Was ein Auftrag in Dresden verlangt, hängt vom Anliegen ab. Eine Adressermittlung führt über andere Wege als die Untersuchung eines Gerätes, und eine Beobachtung stellt wieder andere Anforderungen. Am Beispiel einer Beobachtung lässt sich zeigen, worauf es hier ankommt.
Dresden wird von der Elbe geteilt, und das bestimmt jede Beobachtung, die in Bewegung gerät. Im gesamten Stadtgebiet gibt es elf Brücken, innerhalb der Stadt nur wenige. Die Augustusbrücke ist für Autos gesperrt, die Carolabrücke seit ihrem Einsturz im September 2024. Wer eine Querung verpasst, ist die Zielperson los, denn der nächste Weg über den Fluss ist kilometerweit entfernt.
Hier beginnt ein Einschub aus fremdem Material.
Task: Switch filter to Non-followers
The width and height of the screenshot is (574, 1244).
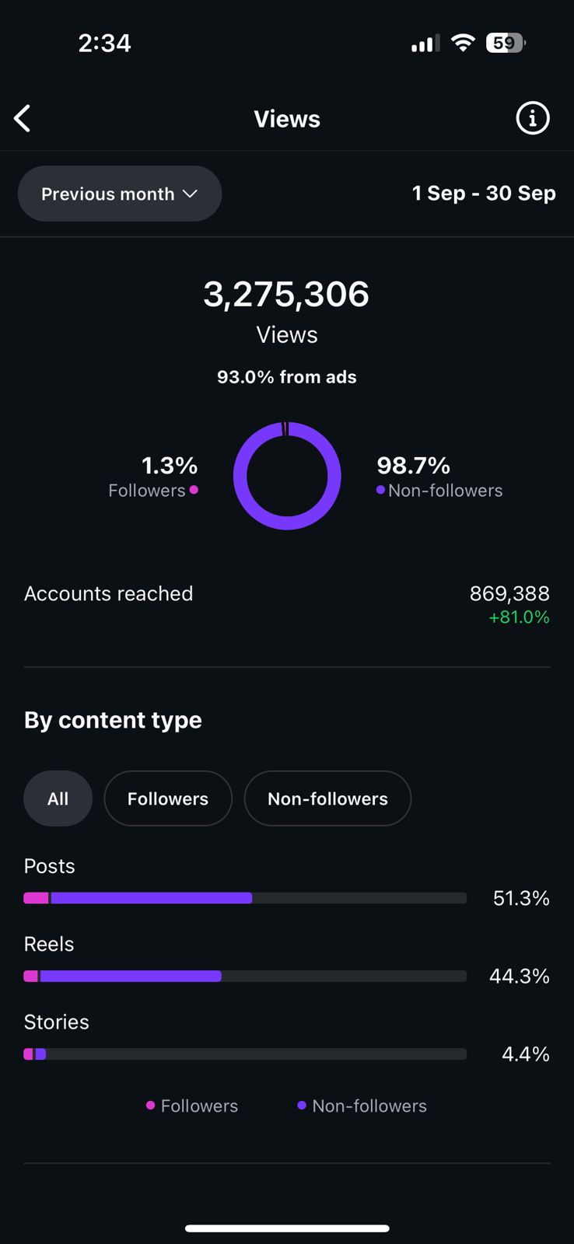Action: click(327, 798)
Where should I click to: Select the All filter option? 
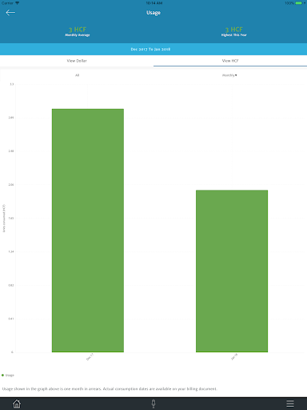click(77, 75)
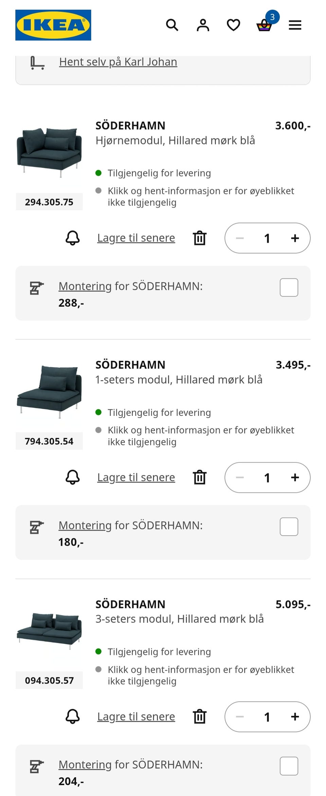Increase quantity of Hjørnemodul with plus
Viewport: 326px width, 796px height.
click(x=295, y=238)
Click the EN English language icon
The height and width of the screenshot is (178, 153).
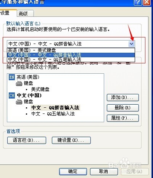pyautogui.click(x=12, y=77)
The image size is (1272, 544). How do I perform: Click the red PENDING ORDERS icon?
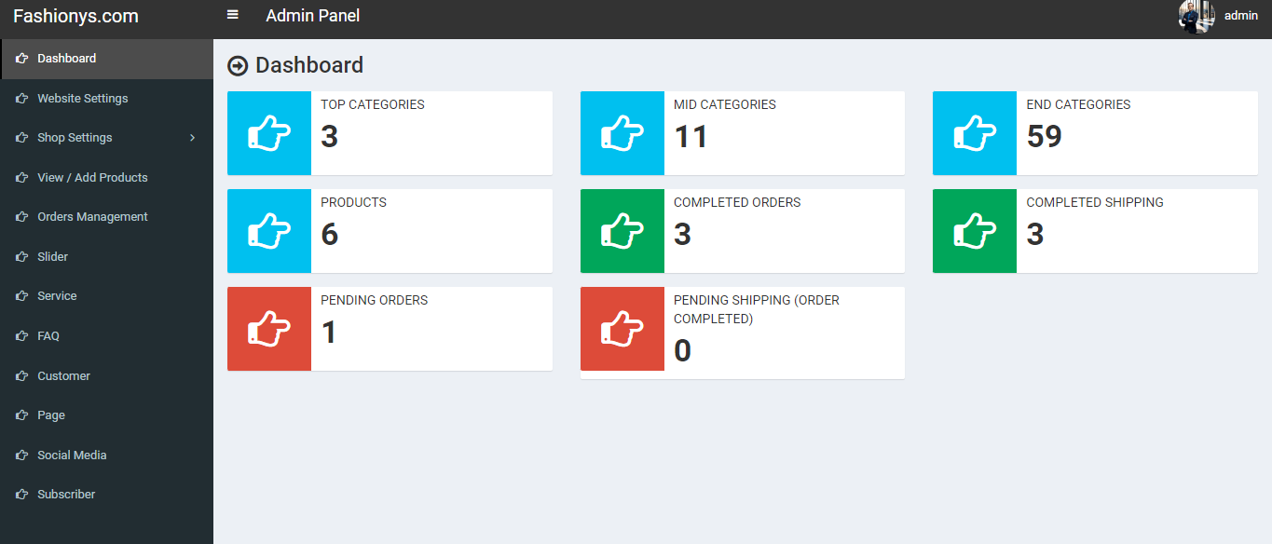[x=268, y=329]
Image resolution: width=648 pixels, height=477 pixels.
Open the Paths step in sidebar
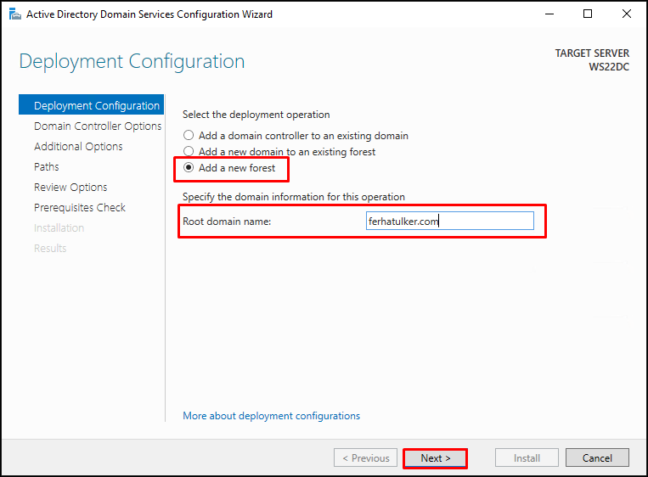click(46, 167)
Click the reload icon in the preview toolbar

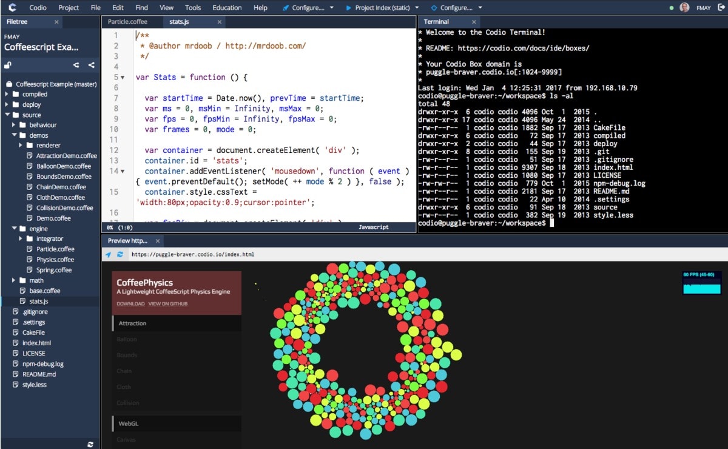point(120,254)
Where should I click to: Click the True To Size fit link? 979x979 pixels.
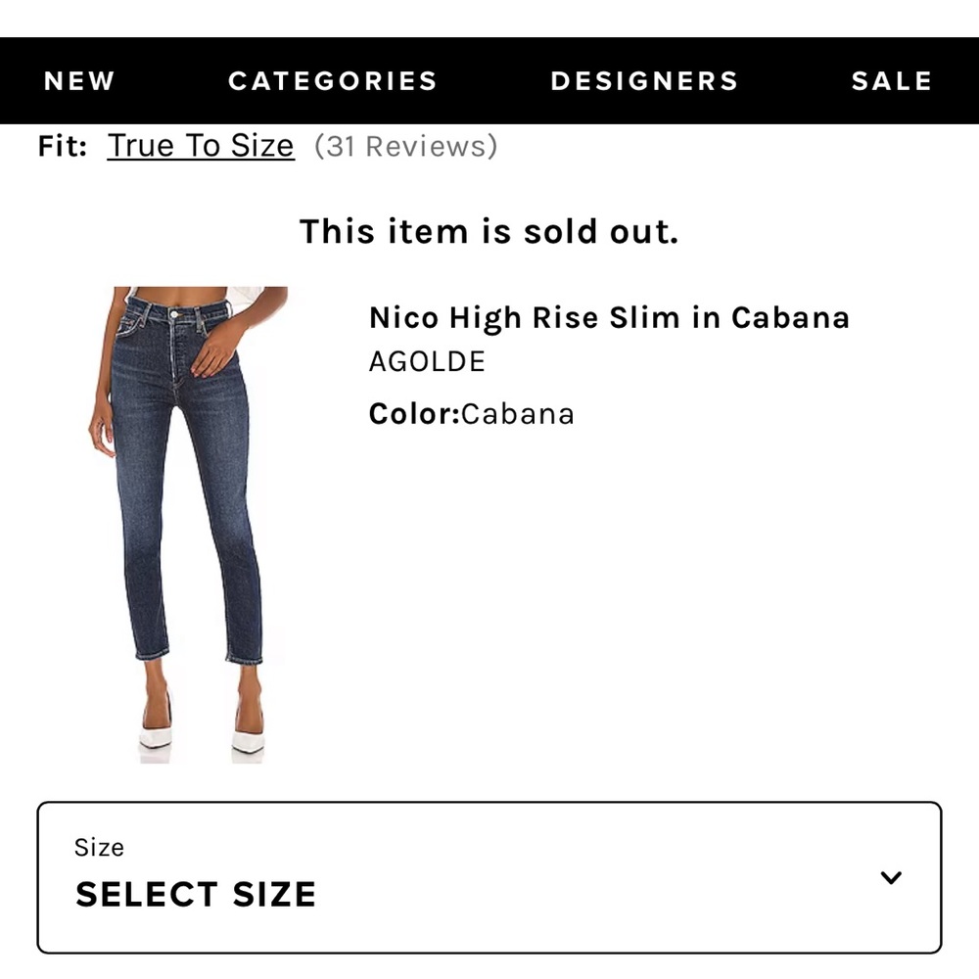[x=201, y=145]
Am Elbhang liegen Loschwitz, Wachwitz, Bühlau und der Weiße Hirsch. Das ist echtes Steilgelände: die Standseilbahn überwindet auf einem halben Kilometer fünfundneunzig Höhenmeter. Die Straßen folgen dem Hang, es gibt wenige Durchfahrten, und ein fremdes Fahrzeug fällt dort auf. Striesen und Blasewitz sind das Gegenteil: offen bebaut und schachbrettartig angelegt, viel freie Sicht, aber wenig Deckung.
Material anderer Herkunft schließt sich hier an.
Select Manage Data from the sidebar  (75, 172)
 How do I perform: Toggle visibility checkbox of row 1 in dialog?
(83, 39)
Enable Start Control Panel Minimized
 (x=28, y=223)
Aus der Stadt heraus geht es über die A4 nach Osten und Westen, über die A13 nach Berlin und über die A17 in gut vierzig Kilometern zur tschechischen Grenze und weiter Richtung Prag. Eine Zielperson kann also in kurzer Zeit außer Landes sein. Je nach Schweregrad des Falls arbeitet deshalb nicht ein Privatdetektiv allein, sondern ein Team mit zwei oder drei Fahrzeugen. Geht es um eine Firmenadresse, die längere Zeit beobachtet werden muss, arbeiten wir stattdessen von einer getarnten Basis aus.
Alles davon nur in dem Umfang, den der Zweck verlangt: zielführend, diskret und verhältnismäßig.